| Getoonde tekst |
.....
Heeft UPC daar veel hinder van ondervonden?
“Dat is heel lang zo gebleven, zeker in de beginjaren van internet over de kabel. Om in één keer 550.000 huishoudens van een regio als Amsterdam van een nieuw kastje te voorzien, was een enorme klus.
Bovendien vertoonden de netwerken, die we overnamen, vaak onverwachte verrassingen. In Amsterdam hadden we een extreem hoog percentage cross connects; de kabeltjes in de wijkkasten waren meestal met het verkeerde nummer verbonden. Zeker 65 procent van de kabeltjes van A2000 had niet de goede aansluiting.”
Nooit gehoord, intrigerend. Kwamen jullie daar na de overname pas achter?
“Daar kwamen we laat achter. Zolang we iedereen dezelfde televisiezenders éénweg boden, maakte het niet uit. Toen we mensen echter wilden afsluiten wegens wanbetaling zat nummer 56 zonder tv, terwijl nummer 10 de rekening niet betaalde. Dus hebben we heel lang afsluiting nagelaten om dat risico te ontlopen. Langer dan in andere steden gold dit ‘hot drop systeem’.
Het was niet goed gedocumenteerd en geregeld. Met name bij de introductie van internet, met tweeweg verkeer, moesten de stekkers in de juiste slotjes zitten.”
Ik herinner me een sterke technische afdeling van UPC.
“Absoluut mee eens. Dat is nog steeds de grote kracht van de onderneming. Het lukt goed om slimme jongens en meisjes te binden aan Amsterdam. Storingsvrij internet en tv aanbieden was een kunst.
.....
| Aangeleverde gegevens |
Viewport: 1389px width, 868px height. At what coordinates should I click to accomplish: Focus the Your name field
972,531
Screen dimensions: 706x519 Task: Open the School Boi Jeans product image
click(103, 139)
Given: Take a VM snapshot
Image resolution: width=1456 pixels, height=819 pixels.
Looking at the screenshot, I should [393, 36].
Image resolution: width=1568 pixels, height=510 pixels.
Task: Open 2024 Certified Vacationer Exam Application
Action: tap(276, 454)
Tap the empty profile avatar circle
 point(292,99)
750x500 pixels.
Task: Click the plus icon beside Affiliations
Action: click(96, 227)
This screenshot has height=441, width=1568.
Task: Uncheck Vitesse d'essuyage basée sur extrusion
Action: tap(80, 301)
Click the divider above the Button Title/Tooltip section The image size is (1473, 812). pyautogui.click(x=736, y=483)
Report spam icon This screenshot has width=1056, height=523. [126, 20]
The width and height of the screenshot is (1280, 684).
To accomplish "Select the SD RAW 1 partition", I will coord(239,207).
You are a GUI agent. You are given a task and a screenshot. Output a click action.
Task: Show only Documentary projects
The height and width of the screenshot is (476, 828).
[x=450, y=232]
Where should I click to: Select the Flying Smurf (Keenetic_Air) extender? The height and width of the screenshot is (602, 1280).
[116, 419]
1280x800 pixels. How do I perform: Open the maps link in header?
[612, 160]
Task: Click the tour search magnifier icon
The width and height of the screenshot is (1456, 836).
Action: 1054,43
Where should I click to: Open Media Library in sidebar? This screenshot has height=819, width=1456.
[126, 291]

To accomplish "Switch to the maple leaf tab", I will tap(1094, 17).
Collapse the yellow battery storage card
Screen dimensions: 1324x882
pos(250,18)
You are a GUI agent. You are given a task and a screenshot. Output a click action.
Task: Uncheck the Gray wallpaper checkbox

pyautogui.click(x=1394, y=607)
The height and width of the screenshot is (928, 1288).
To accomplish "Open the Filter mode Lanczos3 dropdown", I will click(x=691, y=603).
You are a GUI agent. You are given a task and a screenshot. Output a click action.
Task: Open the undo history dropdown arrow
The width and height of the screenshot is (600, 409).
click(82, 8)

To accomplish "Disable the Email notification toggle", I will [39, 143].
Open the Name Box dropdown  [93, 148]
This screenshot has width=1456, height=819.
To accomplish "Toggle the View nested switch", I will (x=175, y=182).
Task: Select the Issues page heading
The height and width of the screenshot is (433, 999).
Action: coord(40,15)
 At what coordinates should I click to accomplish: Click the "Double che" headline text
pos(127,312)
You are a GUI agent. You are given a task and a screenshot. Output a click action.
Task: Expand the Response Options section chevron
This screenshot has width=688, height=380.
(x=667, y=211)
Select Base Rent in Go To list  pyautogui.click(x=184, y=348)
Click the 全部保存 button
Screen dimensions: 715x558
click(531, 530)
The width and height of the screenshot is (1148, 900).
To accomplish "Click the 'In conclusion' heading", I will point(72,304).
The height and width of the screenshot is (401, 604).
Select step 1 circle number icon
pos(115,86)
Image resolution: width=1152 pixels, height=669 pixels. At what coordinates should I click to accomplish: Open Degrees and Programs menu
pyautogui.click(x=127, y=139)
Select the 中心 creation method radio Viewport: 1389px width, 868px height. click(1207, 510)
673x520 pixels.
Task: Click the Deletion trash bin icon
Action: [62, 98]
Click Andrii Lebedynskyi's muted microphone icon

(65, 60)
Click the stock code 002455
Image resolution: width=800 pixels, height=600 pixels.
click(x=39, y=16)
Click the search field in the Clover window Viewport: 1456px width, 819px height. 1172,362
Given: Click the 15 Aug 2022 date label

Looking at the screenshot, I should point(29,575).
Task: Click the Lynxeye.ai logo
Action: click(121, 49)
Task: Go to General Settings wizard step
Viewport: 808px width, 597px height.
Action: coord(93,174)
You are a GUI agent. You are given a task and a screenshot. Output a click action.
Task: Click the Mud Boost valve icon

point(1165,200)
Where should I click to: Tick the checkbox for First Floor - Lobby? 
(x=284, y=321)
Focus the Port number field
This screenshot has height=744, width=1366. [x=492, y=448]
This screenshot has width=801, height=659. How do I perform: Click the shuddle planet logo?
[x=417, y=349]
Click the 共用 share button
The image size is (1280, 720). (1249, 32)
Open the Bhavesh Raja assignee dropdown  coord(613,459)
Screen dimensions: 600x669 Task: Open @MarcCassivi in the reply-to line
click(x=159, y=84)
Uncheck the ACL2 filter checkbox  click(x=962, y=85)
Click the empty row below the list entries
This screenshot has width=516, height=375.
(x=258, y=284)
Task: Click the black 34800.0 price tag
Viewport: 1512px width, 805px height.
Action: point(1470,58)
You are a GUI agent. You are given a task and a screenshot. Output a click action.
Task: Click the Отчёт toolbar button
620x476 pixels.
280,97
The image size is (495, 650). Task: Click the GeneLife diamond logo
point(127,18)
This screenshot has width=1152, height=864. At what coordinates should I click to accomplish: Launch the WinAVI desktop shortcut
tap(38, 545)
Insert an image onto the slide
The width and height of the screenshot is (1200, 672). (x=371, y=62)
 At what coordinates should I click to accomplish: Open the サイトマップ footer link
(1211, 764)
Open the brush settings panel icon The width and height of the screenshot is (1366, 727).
.....
| Gevraagd werk |
**A.** Noem alle getallen die in het interview over UPC in cijfers zijn geschreven, met uitzondering van de naam A2000.
**B.** Schrijf een vervolg op het interview over UPC, te beginnen na de laatste zin.

| Antwoorden per opdracht |
**A.** 550.000, 65, 56 en 10.

**B.**
MediaOne begon in 1997 met internet via de kabel in Nederland, maar moeder US West was een telefoniebedrijf dat internet erbij deed. Ze kregen dat niet goed in de vingers en trokken zich langzaam terug uit Europa.
Wij zagen spoedig dat we dat beter moesten aanpakken en waren vroeg in de overgang van de oude technici, geschoold in analoog frequentiespectrum management en golflengtes - de essentie van een kabeltv-netwerk -, naar technici voor internet, telefonie en betaaltelevisie.”
Zoveel diensten tegelijk introduceren?
“UPC was nog klein. We zaten met weinig mensen die heel veel moesten doen. Je had nog aparte grote analoge modems voor telefonie. Met de kastjes voor internet en de decoder voor betaaltelevisie stapelden we jarenlang bij triple-play abonnees drie kasten op elkaar. Het leek wel de tijd van de radioamateurs. Dat kostte ook veel geld. Met telefonie werd dus ook niet zo veel verdiend als KPN of Deutsche Telekom, die ISDN-centrales goedkoper leverden. Wij waren meer afhankelijk van kleine innovatieve leveranciers, maar bereikten vaak de schaal niet in productie.
Pas in 2004 is Voice over IP op de kabel geïntroduceerd. De vervanging van alle aansluitingen en modems vergde nog vele jaren en veel geld.”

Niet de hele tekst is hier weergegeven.